-- Data shown --
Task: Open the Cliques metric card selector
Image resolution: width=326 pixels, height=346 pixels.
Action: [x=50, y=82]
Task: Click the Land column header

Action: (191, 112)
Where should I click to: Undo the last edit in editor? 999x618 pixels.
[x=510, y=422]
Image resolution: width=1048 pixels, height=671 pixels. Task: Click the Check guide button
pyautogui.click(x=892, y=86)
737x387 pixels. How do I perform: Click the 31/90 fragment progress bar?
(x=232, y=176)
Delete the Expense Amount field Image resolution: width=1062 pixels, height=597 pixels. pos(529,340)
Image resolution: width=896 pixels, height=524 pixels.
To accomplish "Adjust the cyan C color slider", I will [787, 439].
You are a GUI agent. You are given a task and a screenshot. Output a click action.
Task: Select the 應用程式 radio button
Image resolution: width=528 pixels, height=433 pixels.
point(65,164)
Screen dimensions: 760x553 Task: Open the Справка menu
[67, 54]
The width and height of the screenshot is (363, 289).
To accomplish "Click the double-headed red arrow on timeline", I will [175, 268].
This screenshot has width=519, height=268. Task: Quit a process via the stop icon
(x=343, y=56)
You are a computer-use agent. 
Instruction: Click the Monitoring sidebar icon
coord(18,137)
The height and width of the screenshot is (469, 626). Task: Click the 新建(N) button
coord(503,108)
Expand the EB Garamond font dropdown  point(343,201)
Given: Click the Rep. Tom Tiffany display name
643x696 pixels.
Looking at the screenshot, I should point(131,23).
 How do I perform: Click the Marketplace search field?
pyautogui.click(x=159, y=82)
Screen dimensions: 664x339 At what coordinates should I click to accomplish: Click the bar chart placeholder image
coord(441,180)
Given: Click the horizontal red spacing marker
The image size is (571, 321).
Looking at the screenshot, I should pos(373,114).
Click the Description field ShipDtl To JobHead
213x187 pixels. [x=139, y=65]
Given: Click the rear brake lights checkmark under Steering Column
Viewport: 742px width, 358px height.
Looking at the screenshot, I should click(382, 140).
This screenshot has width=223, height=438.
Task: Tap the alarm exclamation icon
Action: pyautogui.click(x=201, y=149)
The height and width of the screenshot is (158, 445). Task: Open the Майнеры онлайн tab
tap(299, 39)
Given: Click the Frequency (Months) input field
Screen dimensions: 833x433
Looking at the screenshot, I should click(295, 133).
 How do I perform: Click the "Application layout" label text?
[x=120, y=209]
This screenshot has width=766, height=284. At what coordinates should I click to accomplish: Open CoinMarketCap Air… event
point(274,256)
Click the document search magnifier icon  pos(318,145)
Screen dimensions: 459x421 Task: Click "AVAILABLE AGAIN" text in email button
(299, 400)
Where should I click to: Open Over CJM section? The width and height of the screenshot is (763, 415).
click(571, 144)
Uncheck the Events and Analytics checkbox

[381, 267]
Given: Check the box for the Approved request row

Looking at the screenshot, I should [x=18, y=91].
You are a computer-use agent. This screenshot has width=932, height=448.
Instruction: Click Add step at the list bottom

-- What you should do --
Scan the material for "agent" and copy the lines that hold it.

-- Solved exercise --
You are a GUI agent. You are given a task and a screenshot. Output a click action.
You are a computer-use agent. 
You are a computer-use agent. This screenshot has width=932, height=448.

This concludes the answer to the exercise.